I am sitting here in my too-muchness.
Did you know this was going to happen? Did you see the wave of rolling regret before it crashed at my feet? Is that why you go to ground? Last night I went to bed smiling. I was triumphant. I was sage-like. I was wise. I was the woman who dug deep and singlehandely pulled out my heart barely beating and bruised and held it in front of your eyes. I showed you my scars, pointing to them with calm and non-trembling hands. You did this. And this. And this. I showed you until you cried real tears that I was sure would either never come or that I wouldn’t believe if they did. You cried and I cried and then we laughed because the crying was too much to bear.
All day I have preached compassion to skeptical hearts.
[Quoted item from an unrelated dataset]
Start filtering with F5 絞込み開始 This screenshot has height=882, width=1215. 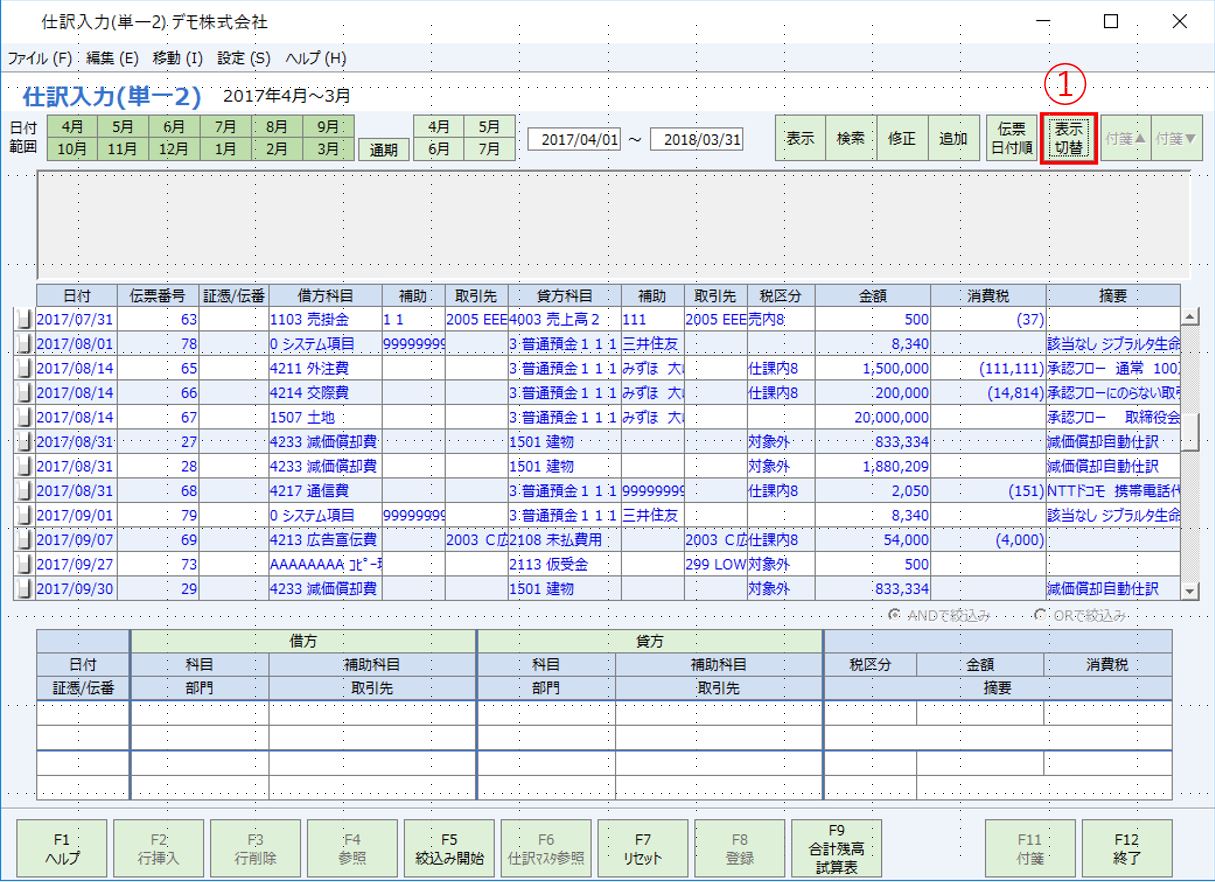(x=447, y=847)
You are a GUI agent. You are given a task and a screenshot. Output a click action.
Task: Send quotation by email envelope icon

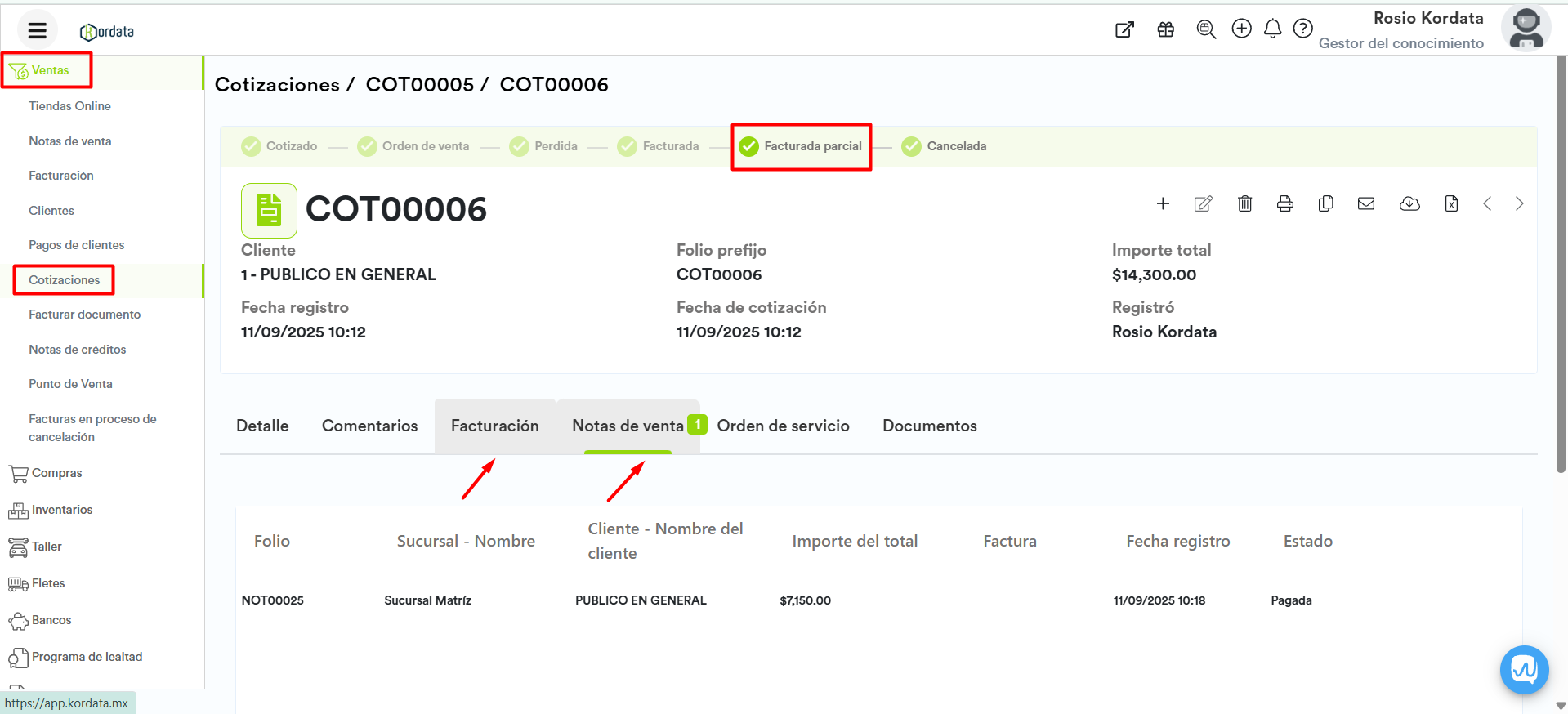click(x=1365, y=203)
Like I was some kind of mystical goddess who had suddenly unlocked the secret to ending the world’s sadness. I was high on the scent of possibility, giddy with decisions that surely meant I had evolved. I waited for the medal to be placed around my neck, the handshake that ensured my place amongst legends.
Surely they would build statues in my likeness and sing songs in my honour.
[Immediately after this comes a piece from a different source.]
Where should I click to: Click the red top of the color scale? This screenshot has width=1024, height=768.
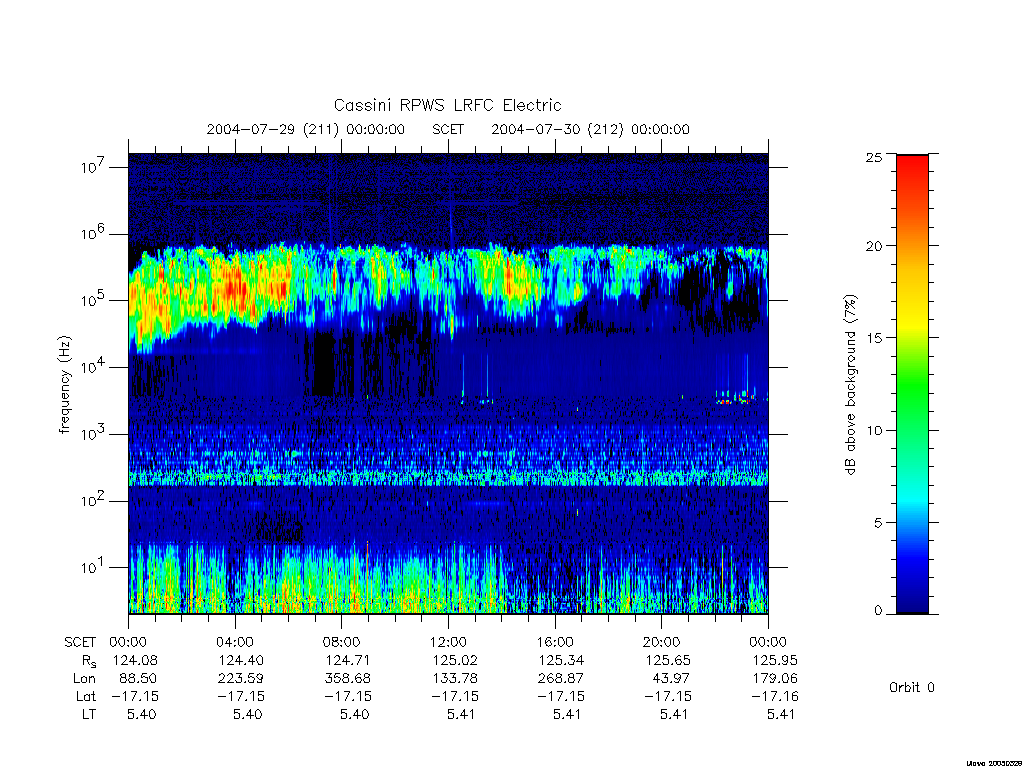tap(912, 171)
I would be dressed in white and gold and I would be redeemed. After all – I had done The Work and then I returned, benevolent. Compassionate. Saintly.
And now you are nowhere to be found and my newfound faith is being severely tested. I feel the shift in my chest. I write a message. And then another. And then, another – as if I could somehow nonchalantly laugh off my thinly veiled attempts at making sure you weren’t going to run again.
I know the space is imperative. I distract myself with tea and notebooks and resist the urge to check my messages for the fourteenth time.
Was this how it went down last time?
How do I do this?
I had faith that you wouldn’t hurt me again – but do I have faith in myself?
I bite my nails and try not to imagine the worst.